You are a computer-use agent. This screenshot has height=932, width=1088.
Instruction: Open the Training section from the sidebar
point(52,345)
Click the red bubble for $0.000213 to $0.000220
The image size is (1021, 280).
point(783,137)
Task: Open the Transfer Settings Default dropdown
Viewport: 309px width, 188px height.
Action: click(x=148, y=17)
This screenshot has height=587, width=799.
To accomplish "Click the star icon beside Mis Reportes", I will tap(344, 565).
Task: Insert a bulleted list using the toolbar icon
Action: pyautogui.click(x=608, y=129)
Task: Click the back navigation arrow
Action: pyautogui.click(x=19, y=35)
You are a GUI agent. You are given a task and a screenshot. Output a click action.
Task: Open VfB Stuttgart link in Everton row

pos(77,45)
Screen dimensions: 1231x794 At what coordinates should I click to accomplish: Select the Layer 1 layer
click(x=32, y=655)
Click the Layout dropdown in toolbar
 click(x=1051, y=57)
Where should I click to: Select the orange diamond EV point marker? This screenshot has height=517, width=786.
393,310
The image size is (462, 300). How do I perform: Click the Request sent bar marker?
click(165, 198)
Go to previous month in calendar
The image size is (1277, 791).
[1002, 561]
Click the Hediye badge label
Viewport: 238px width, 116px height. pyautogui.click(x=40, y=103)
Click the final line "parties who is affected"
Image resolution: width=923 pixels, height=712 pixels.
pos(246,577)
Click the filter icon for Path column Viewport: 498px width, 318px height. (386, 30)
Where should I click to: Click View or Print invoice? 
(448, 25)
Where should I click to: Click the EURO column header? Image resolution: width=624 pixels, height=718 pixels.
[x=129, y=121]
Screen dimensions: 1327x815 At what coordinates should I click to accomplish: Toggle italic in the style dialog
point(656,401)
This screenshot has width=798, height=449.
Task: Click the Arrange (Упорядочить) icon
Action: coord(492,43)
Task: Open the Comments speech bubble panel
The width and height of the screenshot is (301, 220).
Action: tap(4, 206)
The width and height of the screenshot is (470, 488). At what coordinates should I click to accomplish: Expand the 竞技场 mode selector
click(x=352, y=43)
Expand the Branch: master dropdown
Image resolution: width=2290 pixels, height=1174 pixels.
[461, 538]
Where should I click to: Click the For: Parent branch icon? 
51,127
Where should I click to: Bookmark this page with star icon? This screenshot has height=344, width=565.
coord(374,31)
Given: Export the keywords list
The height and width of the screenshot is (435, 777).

══════════

PROBLEM TO SOLVE: Lines holding the word "agent" are the answer; copy every one from the records above.

ANSWER:
You are a computer-use agent. This screenshot has height=932, width=1088.
You are a GUI agent. You are given a task and a screenshot. Output a click action.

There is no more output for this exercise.